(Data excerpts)
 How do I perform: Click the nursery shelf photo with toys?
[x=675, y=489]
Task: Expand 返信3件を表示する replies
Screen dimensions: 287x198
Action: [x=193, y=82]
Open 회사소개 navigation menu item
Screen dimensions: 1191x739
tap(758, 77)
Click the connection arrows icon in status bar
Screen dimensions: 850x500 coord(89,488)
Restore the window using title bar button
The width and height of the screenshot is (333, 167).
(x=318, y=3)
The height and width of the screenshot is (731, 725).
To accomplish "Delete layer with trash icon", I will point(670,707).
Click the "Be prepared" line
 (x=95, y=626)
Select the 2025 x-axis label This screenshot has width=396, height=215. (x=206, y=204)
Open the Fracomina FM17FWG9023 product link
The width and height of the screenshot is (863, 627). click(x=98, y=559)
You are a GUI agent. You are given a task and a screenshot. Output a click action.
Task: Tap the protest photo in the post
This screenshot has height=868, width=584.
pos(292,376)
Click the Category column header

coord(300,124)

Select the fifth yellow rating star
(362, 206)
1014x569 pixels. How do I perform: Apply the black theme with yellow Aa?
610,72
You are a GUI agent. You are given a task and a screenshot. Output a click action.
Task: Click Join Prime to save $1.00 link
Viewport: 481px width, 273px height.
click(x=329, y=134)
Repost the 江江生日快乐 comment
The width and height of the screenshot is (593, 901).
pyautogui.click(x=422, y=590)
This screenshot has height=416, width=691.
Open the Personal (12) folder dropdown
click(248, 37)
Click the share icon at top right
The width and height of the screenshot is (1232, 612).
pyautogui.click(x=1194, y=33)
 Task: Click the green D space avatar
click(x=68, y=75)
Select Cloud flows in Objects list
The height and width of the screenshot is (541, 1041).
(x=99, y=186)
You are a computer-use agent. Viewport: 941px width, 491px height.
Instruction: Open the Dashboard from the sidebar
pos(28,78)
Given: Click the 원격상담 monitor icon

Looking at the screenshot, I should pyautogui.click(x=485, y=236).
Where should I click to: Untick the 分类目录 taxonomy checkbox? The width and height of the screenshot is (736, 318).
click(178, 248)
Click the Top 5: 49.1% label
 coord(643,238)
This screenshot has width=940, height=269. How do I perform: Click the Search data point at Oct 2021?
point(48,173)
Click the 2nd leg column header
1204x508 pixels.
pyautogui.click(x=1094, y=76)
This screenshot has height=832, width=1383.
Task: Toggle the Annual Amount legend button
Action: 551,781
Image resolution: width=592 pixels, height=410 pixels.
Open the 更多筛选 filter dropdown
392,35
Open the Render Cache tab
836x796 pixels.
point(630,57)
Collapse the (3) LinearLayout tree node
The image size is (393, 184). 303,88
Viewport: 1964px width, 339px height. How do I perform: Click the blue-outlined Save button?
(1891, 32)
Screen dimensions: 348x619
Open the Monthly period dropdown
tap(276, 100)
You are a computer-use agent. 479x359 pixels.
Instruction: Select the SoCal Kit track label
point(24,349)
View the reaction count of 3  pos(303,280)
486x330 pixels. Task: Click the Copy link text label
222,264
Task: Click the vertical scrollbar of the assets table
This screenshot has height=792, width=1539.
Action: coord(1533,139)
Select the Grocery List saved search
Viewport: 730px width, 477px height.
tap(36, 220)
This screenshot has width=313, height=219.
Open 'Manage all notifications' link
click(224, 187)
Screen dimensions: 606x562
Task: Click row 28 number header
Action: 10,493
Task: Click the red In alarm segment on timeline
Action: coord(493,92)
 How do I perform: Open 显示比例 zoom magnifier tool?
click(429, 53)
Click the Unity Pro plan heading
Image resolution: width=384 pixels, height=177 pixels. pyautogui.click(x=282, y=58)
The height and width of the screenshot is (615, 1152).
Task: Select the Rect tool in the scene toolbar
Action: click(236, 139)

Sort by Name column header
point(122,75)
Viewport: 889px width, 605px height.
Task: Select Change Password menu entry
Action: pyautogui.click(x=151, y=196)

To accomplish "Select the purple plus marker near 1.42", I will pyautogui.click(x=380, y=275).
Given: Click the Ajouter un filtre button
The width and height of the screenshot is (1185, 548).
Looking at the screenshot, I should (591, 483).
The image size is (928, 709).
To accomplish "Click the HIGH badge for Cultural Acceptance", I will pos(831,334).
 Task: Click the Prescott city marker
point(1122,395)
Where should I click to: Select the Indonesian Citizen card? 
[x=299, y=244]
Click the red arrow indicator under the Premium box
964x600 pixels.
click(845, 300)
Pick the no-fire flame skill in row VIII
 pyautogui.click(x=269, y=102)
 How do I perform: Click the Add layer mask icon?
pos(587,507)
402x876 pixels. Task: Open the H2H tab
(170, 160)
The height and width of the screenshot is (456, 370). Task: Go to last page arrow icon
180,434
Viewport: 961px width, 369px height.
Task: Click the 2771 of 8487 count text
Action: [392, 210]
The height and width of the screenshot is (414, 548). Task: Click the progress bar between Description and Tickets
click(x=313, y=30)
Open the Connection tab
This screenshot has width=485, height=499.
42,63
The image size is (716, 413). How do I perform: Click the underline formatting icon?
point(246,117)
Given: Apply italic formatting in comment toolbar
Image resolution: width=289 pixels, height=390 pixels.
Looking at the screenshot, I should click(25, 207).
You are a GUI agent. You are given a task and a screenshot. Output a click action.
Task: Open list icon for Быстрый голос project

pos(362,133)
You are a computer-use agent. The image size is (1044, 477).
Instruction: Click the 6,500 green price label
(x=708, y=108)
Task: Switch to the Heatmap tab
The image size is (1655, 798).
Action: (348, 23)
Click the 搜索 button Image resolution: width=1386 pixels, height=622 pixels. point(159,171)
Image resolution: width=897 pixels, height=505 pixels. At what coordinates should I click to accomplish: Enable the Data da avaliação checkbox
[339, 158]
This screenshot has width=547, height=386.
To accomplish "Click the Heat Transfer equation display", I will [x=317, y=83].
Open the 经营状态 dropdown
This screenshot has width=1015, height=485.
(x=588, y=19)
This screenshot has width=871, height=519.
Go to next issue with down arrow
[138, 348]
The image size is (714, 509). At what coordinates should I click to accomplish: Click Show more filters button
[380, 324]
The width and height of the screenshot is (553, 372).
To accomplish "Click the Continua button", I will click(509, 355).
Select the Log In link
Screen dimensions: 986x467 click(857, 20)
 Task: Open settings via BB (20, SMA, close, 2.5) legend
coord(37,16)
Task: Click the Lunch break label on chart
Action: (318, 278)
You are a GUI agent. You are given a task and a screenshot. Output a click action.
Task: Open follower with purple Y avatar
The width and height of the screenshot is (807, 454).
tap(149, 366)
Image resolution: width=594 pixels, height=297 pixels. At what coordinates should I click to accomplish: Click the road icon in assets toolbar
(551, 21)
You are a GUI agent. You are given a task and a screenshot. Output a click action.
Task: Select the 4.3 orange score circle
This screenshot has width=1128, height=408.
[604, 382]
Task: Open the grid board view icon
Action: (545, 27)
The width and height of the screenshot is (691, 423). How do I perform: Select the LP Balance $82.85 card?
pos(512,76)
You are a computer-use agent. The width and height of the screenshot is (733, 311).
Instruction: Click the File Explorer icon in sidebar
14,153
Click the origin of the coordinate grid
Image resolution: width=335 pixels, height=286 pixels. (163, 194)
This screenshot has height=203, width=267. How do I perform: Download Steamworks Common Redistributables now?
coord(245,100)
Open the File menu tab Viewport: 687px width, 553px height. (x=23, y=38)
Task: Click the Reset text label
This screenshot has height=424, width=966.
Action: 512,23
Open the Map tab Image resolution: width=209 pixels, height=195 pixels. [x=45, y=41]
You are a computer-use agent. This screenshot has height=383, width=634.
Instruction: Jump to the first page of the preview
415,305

**What you have to do**: Only the lines above from the line containing "The image size is (1655, 798)." through the line containing "This screenshot has width=871, height=519." should be retyped, exactly and with both ends included.

**Result of the exercise**:
The image size is (1655, 798).
Action: (348, 23)
Click the 搜索 button Image resolution: width=1386 pixels, height=622 pixels. point(159,171)
Image resolution: width=897 pixels, height=505 pixels. At what coordinates should I click to accomplish: Enable the Data da avaliação checkbox
[339, 158]
This screenshot has width=547, height=386.
To accomplish "Click the Heat Transfer equation display", I will [x=317, y=83].
Open the 经营状态 dropdown
This screenshot has width=1015, height=485.
(x=588, y=19)
This screenshot has width=871, height=519.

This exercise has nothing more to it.